The Six Day War of 1967 is one of several that have occurred between Israel and its Arab neighbours since the former came into being and is under consideration this year, it being 40 years this June since it happened.
When this war took place world opinion was very different from what it is today. By and large the Western World was sympathetic to little Israel in its heroic struggle against the combined forces of Egypt, Syria, Jordan & Iraq, whilst the ‘Palestinian’ issue was still only of regional concern and had not yet gathered the mythological history that has subsequently enveloped it. However this view was beginning to change by the end of the Yom Kippur War of 1973, as a preoccupation with Arab oil, revulsion toward the time of Empire and a pro-Socialist disenchantment with United States capitalism and its client states began to take hold. As a result Israel became cast as villain rather than victim.
Where public opinion reverses itself over time, anniversary occasions present the ideal opportunity for indulging in ‘historical revisionism’. Whilst many factually faithful historical studies have emerged to correct past mistakes, ‘historical revisionism’ has now come to imply rewriting history to match the preferred beliefs currently in vogue, and a spate of such dubious activity can now be expected from the pro-Arab lobby. Already Arab apologists attribute Israel’s supernatural success to its American support, conveniently overlooking the fact that both Egypt and Syria were armed to the teeth with the latest Soviet weaponry, whilst Jordan and Iraq were equipped with British armaments.
One of the books recently written to commemorate this event, which owes nothing that I can discover to ‘historical revisionism’ and can therefore be read with some confidence is, “Six Day’s of War” by Michael Oren.
In contrast to studies written immediately after 1967, which provided military
rather than political perspectives and tended to be partisan, Oren has produced
a more definitive study, drawing from hitherto classified material on every
side in the conflict that was previously unavailable, As he notes
“The War of Attrition, the Yom Kippur War, the Munich massacre and Black September, The Lebanon War, the controversy over Jewish settlements and the future of Jerusalem, the Camp David Accords, the Oslo Accords, the Intifada – all were the result of six intense days in the Middle East in 1967.”
Oren provides a wealth of detail at both national and personal level regarding the participants and their backers.
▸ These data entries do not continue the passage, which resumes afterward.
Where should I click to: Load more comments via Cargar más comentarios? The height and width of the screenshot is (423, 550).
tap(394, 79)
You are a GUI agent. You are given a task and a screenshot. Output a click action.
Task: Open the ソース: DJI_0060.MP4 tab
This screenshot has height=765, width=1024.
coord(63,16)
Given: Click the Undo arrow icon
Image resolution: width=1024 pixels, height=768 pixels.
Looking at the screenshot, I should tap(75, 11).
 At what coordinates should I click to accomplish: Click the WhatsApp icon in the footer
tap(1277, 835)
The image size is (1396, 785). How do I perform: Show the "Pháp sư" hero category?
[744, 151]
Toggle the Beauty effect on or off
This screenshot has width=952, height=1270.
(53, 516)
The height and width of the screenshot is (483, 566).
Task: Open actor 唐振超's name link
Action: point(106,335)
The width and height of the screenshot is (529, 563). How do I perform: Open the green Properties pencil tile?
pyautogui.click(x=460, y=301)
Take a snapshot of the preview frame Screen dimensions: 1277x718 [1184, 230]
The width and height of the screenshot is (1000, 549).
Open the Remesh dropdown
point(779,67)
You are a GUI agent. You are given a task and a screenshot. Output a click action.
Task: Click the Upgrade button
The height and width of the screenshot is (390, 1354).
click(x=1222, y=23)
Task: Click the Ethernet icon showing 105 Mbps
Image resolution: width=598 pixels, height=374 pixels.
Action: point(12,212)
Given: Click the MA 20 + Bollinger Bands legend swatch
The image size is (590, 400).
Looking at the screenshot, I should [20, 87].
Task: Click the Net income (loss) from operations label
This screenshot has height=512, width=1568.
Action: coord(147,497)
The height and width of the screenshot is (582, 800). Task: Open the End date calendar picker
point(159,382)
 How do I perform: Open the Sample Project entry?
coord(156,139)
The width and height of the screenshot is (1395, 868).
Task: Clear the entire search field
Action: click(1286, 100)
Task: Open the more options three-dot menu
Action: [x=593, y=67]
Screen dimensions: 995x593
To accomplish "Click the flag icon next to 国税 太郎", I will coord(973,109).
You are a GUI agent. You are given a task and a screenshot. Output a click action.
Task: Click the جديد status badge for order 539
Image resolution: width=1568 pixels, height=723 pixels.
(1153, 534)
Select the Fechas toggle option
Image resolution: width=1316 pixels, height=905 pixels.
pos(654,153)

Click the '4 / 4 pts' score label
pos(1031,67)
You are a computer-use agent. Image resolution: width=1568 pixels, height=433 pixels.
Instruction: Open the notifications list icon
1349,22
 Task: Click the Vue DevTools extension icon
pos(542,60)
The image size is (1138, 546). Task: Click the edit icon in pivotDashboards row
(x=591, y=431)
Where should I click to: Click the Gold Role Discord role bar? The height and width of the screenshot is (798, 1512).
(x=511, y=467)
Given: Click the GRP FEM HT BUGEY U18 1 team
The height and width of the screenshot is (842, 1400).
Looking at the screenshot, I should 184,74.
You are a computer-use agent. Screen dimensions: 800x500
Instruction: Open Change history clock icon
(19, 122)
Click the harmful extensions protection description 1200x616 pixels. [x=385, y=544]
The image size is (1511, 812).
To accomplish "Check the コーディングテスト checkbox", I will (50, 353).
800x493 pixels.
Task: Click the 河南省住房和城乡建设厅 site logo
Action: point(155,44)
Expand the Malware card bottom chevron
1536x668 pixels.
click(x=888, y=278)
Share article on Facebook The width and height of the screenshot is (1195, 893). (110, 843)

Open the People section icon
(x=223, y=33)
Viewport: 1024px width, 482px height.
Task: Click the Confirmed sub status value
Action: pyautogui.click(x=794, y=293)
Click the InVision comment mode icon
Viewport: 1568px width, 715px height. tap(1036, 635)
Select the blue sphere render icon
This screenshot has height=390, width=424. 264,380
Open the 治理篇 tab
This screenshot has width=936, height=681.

In particular he unmasks the sinister role that Syria played in the whole affair, always plotting and intriguing behind the scenes to commit others, whilst carefully limiting its own involvement. Sounds familiar today! It was not by chance that Syria emerged as the nation with least losses in the Arab post war casualty audit!
The sheer military incompetence of the Arab forces makes for fascinating reading, and the incidents noted provide remarkable parallels with the behaviour of Israel’s enemies in the Old Testament. As the book reveals you did not need to belong to Yeshua to know that God was mightily at work on behalf of His people.
One notable name that features sporadically in the early 1960s as a guerrilla leader of al-Fatah, busy conducting border raids into Israel from Lebanon, is Yasser Arafat, later to become Chairman of the PLO in 1969. Another is the enigmatic Gamal Abdul Nasser, the principal Arab protagonist in the war, a bluff and impulsive individual, who had assumed the role as leader of the Arab world. Having much to live up to, and the Syrians as ‘friends’, were strains that ultimately undid him!
Most accounts of the Six Day War acknowledge that it was started by a pre-emptive Israeli attack upon the Egyptian forces massed in The Sinai Desert, but few previous reports carry any in depth detail of the harrowing weeks of tension for both sides, which included regular skirmishes, prior to the onset of war on June 5th.
Ultimately this war, as with all the others waged by the Arab nations against
Israel, was not about land per se. As far as the Arabs were concerned it
was a war about religious supremacy. Eretz Israel belonged to Islam and
could belong to no other faith. It was a Muslim possession and had been
wrested from their control by an infidel nation, whose people had once been
subject to Islamic rule. Such a slight upon Islam could not and would not
What for Israel was a question of sheer survival was for the Arabs one of credibility. That could only be restored by the destruction of Israel. However Adonai had other ideas!